Portal Afro – Pouvez-vous nous parler de votre enfance et nous dire quelle fut votre plus grande motivation durant cette période de votre vie?

Dep. Adalberto Camargo – Je suis né à Araraquara et j’ai perdu ma mère alors que j’avais  entre 3 et 4 ans. Nous étions quatre frères et on nous a “donné” à des personnes proches de ma mère. Je suis allé dans une ferme, à São José de Rio Preto, pour être éduqué par un oncle marié à une italienne, Tante Catina, qui avait 14 enfants. Je faisais toutes sortes de tâches d’un travailleur rural et ma tante m’a appris à écrire mon nom. Puis, vers mes 13 ans, ils ont décidé de me faire retourner à  Araraquara. Je ne voulais pas et à la gare d’Araraquarense, je me suis mis à pleurer. Tia Catina m’a donné une tape dans le dos en disant: “Vas-y vivre ta vie. Ne t'abaisse jamais devant personne. Si un jour tu le fais, ne dis à personne que tu es mon neveu. Tu me ferais honte. Tu dois être fier ”.

 

Portal Afro – Un conseil que vous n’avez jamais oublié?

Dep. Adalberto Camargo – C’étaient des mots d’ordre dans la formation de mon caractère et de ma personnalité. J’ai appris que l’on doit respecter et être respecté. À Araraquara, je vivais avec  tante “Nega” - Maria de Lourdes Gonçalves -, qui était  lavandière et je l’aidais. Je suis resté là pendant un peu plus de deux ans. J’ai été cireur et j’ai fait toute sorte de petits boulots possibles. Tout ce que je recevais passait entre ses mains.
Un jour, j’ai pris 2 000 réals pour m’acheter des vêtements. Elle s’est querellée avec moi, je lui ai répondu et elle m’a dit de prendre la porte de la maison. C’était au mois de juillet 1939. Elle avait parlé à 2 heures et à 6 heures,  je prenais le  train pour  São Paulo.

 

Portal Afro – Toujours à  Araraquara, y a-t-il eu une quelconque autre grande influence dans votre vie?

Dep. Adalberto Camargo – À l’époque il n y avait pas d’affiche publicitaire extérieure, ni télévision et la radio était  à galène. Mais il y avait le cinéma.  Je livrais des panneaux pour annoncer les films
et je gagnais des revenus par  séance. Il y avait un film en série, dont le titre était Sertão Desaparecido, dont un épisode était diffusé tous les vendredis. Il s’agissait de safari et de chasse  en Afrique. J’étais présent lorsqu’on diffusait ces films, toute la semaine  et j’étais  “troublé”: les blancs portaient des pantalons qui s’arrêtaient au genou   – qu’on appelle bermuda aujourd’hui –, des chaussettes trois quart, un casque et un  fusil au dos ; et les noirs, marchaient dans la forêt derrière les chasseurs, transportant les provisions – on appelle ça  “matula” (les provisions) à l’intérieur de l’État. Là je suis allé voir
tia “Nega” et je lui ai demandé: “Le Noir sert-il seulement à transporter les provisions?”. Elle résista le premier jour, mais au troisième ou au quatrième, elle me donna une réponse: “Si vous êtes correct, vous travaillez et que vous vous souciez de votre développement, un jour vous prendrez la carabine”.

TRAVAIL À FAIRE
**A)** Recopiez le passage de l'entretien avec Adalberto Camargo qui va de « Dep. Adalberto Camargo – C’étaient » jusqu'à « dans votre vie? ».
**B)** D'après l'entretien avec Adalberto Camargo, les affirmations suivantes sont-elles exactes ? Répondez par oui ou par non et citez les mots du texte qui permettent de trancher.
(i) Adalberto Camargo est né à São José de Rio Preto.
(ii) Il a pris le train pour São Paulo en juillet 1939.
(iii) Tante Catina lui a appris à écrire son nom.
**C)** Prolongez l'entretien avec Adalberto Camargo au-delà de sa dernière phrase.

[Enregistrements d'un jeu de données de pointage]

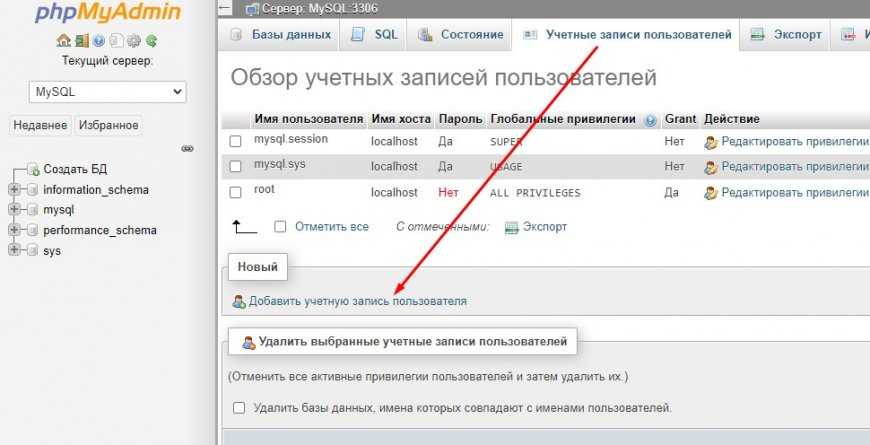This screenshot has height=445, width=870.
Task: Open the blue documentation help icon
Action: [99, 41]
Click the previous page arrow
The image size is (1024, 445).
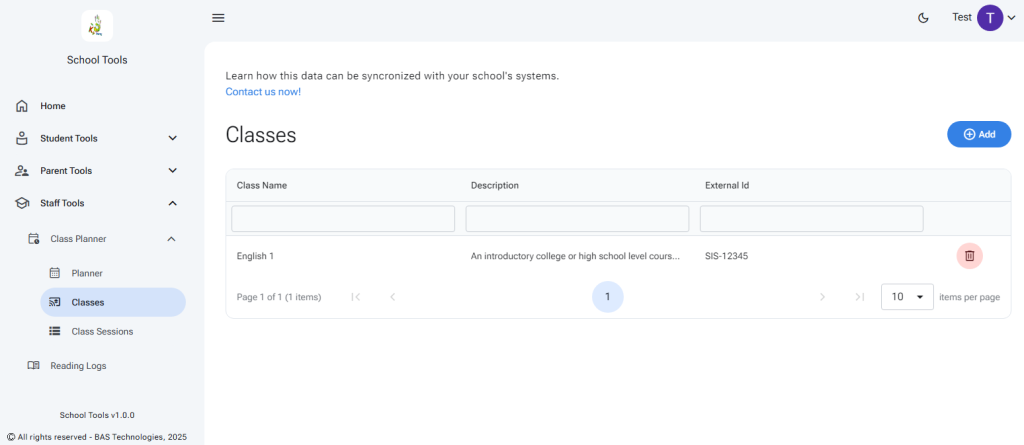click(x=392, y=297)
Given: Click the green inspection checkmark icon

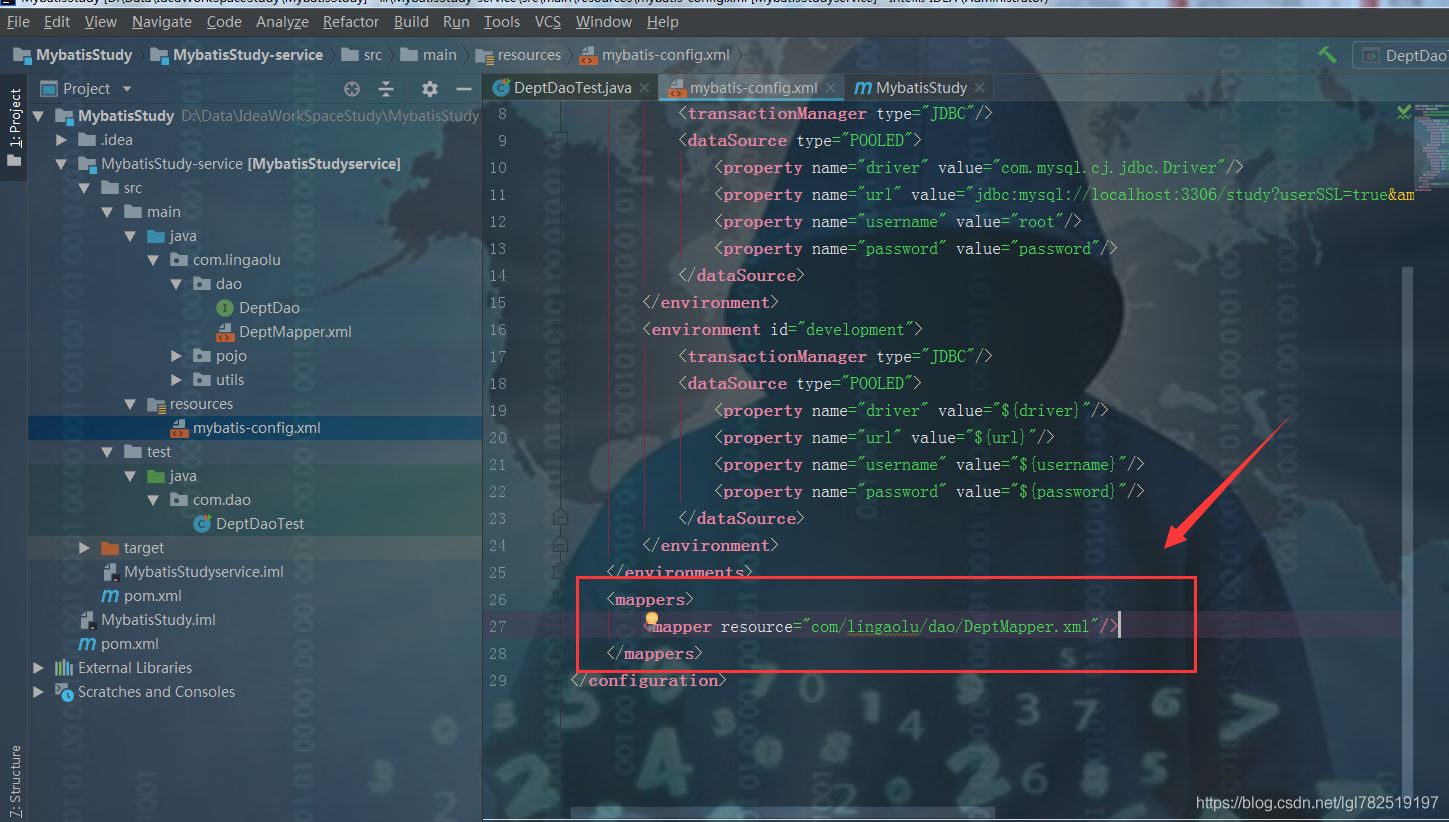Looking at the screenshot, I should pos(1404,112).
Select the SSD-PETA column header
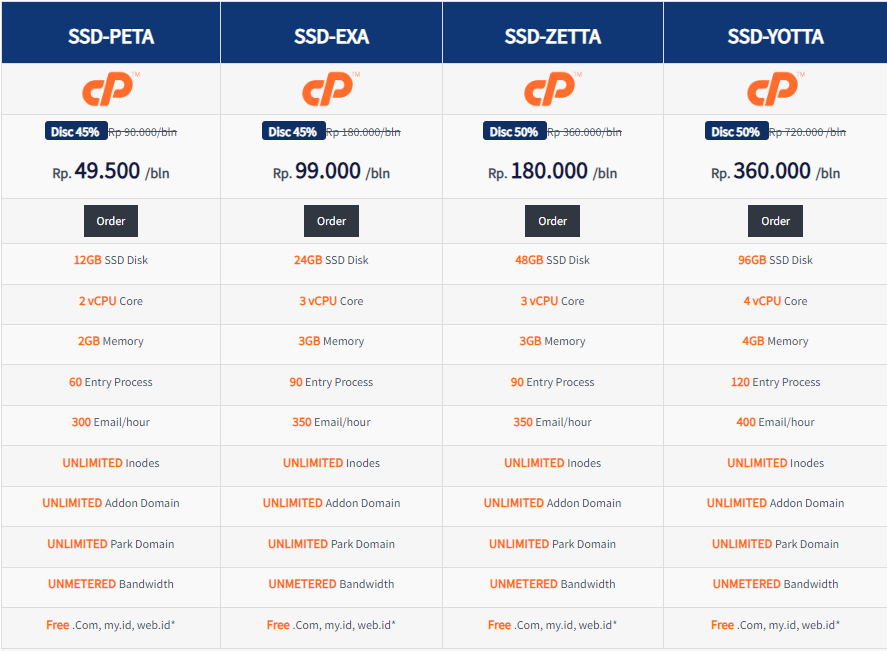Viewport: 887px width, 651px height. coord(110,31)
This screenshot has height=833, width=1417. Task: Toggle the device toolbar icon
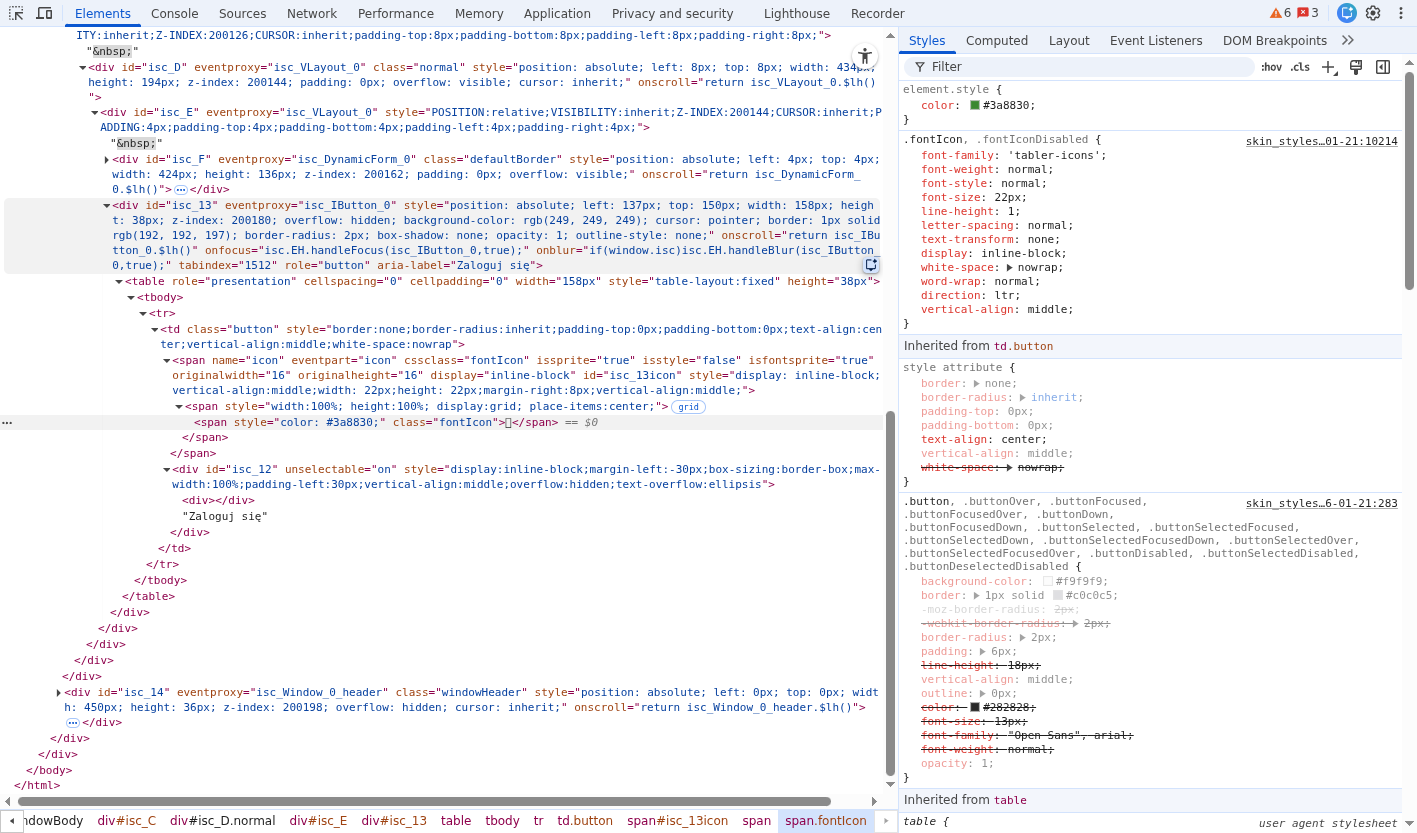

RÉPONSES RÉDIGÉES
**A)**
Dep. Adalberto Camargo – C’étaient des mots d’ordre dans la formation de mon caractère et de ma personnalité. J’ai appris que l’on doit respecter et être respecté. À Araraquara, je vivais avec  tante “Nega” - Maria de Lourdes Gonçalves -, qui était  lavandière et je l’aidais. Je suis resté là pendant un peu plus de deux ans. J’ai été cireur et j’ai fait toute sorte de petits boulots possibles. Tout ce que je recevais passait entre ses mains.
Un jour, j’ai pris 2 000 réals pour m’acheter des vêtements. Elle s’est querellée avec moi, je lui ai répondu et elle m’a dit de prendre la porte de la maison. C’était au mois de juillet 1939. Elle avait parlé à 2 heures et à 6 heures,  je prenais le  train pour  São Paulo.

 

Portal Afro – Toujours à  Araraquara, y a-t-il eu une quelconque autre grande influence dans votre vie?

**B)**
(i) Non : « Je suis né à Araraquara ».
(ii) Oui : « C’était au mois de juillet 1939. Elle avait parlé à 2 heures et à 6 heures,  je prenais le  train pour  São Paulo. »
(iii) Oui : « ma tante m’a appris à écrire mon nom ».

**C)**
Portal Afro – En plus de vous ouvrir les yeux sur l’Afrique, ces films vous ont également encouragé à vouloir  “prendre le fusil”, n’est ce pas?

Dep. Adalberto Camargo – Pour ne pas continuer à porter les provisions du chasseur  (rires). Cela trottait déjà dans mon esprit, depuis mon enfance. Et je cherchais à obtenir les moyens de “prendre la carabine”, au sens figuré, évidemment. J’étais déterminé à atteindre cet objectif.

 

Portal Afro – La détermination est-elle la principale marque de votre vie?

Dep. Adalberto Camargo – Ça a toujours été le cas. Vous voulez un exemple? Jusqu’à ce que retourne à  Araraquara, je ne connaissais pas mon père. J’ai fait connaissance avec lui dans la rue quand j’avais 16 ans. C’était un avocaillon, un homme qui avait le permis d’exercer les fonctions d’avocat, il était autodidacte, très intelligent. Nous nous sommes rencontrés et il a dit: “Vous ne le savez pas mais je suis votre père.
Vous n’avez que le nom de votre mère, mais on va ajouter le mien. Vous vous appellerez désormais Adalberto Camargo Paulino. Ta pièce d’identité  va avoir le nom du père et de la mère”. Et je lui ai répondu: “Écoutez papa, je vous suis très reconnaissant, mais votre nom ne m’est pas utile. J’honorerai le nom de mère jusqu’à ma mort”. Et c’est ce que j’ai fait.

 

SÃO PAULO, 1939
Portal Afro –
Comment s’est passée votre arrivée à São Paulo, la terre des opportunités?

Dep. Adalberto Camargo – Je suis arrivé à la Station  Luz et j’ai eu là même ma première opportunité, dans le Jardin da Luz (rires). Je me suis couché là, sous la bruine, dans  un très grand froid. Il y avait un Bar, sur Bom Retiro, au coin des rues Prates et José Paulino, qui est encore là jusqu’à présent. Le propriétaire, à l’époque le “Portugais”, me permit de laver l’établissement en échange de la nourriture. Après, j’ai dormi là pendant quelques jours, jusqu’à ce qu’apparaisse un meilleur emploi. Je suis resté au Bom Retiro pendant une année. Moi et  Zezinho - José Camargo -, qui était également d’Araraquara. Il fut  cireur avec moi, nous étions très unis, comme des frères. Après une année, nous sommes allés vivre dans la rue. J’ai eu un nombre d’emplois infinis à cet endroit.

 

Portal Afro – Une infinité d’emplois et de formes d’apprentissages, n’est-ce-pas? Comment avez-vous par exemple appris l’anglais?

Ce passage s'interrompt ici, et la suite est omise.